TASK GOAL:
Begin with the line containing "At what coordinates" and copy each line exactly through the last line of the entries, inclusive.

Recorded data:
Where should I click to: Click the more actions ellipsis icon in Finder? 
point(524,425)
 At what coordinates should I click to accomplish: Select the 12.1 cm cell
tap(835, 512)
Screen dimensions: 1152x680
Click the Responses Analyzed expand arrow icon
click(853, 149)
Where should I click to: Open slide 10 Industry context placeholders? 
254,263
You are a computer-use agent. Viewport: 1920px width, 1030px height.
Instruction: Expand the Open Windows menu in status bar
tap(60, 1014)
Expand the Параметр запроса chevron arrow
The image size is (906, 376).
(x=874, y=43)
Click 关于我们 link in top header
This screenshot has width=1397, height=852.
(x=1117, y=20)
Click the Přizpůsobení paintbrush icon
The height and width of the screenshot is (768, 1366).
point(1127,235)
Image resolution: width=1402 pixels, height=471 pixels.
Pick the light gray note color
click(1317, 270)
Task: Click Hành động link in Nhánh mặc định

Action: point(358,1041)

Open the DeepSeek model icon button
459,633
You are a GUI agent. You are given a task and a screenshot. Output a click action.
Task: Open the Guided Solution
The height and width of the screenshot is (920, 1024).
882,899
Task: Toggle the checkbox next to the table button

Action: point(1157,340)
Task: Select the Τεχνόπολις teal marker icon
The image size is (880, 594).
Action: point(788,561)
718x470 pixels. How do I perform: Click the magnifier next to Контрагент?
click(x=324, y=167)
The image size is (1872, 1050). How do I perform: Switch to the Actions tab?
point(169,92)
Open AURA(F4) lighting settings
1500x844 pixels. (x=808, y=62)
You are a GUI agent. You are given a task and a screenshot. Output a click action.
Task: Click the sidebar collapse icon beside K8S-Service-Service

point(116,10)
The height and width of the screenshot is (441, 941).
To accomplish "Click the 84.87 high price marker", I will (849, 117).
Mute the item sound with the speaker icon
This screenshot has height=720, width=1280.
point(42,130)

RESPONSE TO THIS TASK:
 At what coordinates should I click to accomplish: Select the 12.1 cm cell
tap(835, 512)
Screen dimensions: 1152x680
Click the Responses Analyzed expand arrow icon
click(853, 149)
Where should I click to: Open slide 10 Industry context placeholders? 
254,263
You are a computer-use agent. Viewport: 1920px width, 1030px height.
Instruction: Expand the Open Windows menu in status bar
tap(60, 1014)
Expand the Параметр запроса chevron arrow
The image size is (906, 376).
(x=874, y=43)
Click 关于我们 link in top header
This screenshot has width=1397, height=852.
(x=1117, y=20)
Click the Přizpůsobení paintbrush icon
The height and width of the screenshot is (768, 1366).
point(1127,235)
Image resolution: width=1402 pixels, height=471 pixels.
Pick the light gray note color
click(1317, 270)
Task: Click Hành động link in Nhánh mặc định

Action: point(358,1041)

Open the DeepSeek model icon button
459,633
You are a GUI agent. You are given a task and a screenshot. Output a click action.
Task: Open the Guided Solution
The height and width of the screenshot is (920, 1024).
882,899
Task: Toggle the checkbox next to the table button

Action: point(1157,340)
Task: Select the Τεχνόπολις teal marker icon
The image size is (880, 594).
Action: point(788,561)
718x470 pixels. How do I perform: Click the magnifier next to Контрагент?
click(x=324, y=167)
The image size is (1872, 1050). How do I perform: Switch to the Actions tab?
point(169,92)
Open AURA(F4) lighting settings
1500x844 pixels. (x=808, y=62)
You are a GUI agent. You are given a task and a screenshot. Output a click action.
Task: Click the sidebar collapse icon beside K8S-Service-Service

point(116,10)
The height and width of the screenshot is (441, 941).
To accomplish "Click the 84.87 high price marker", I will (849, 117).
Mute the item sound with the speaker icon
This screenshot has height=720, width=1280.
point(42,130)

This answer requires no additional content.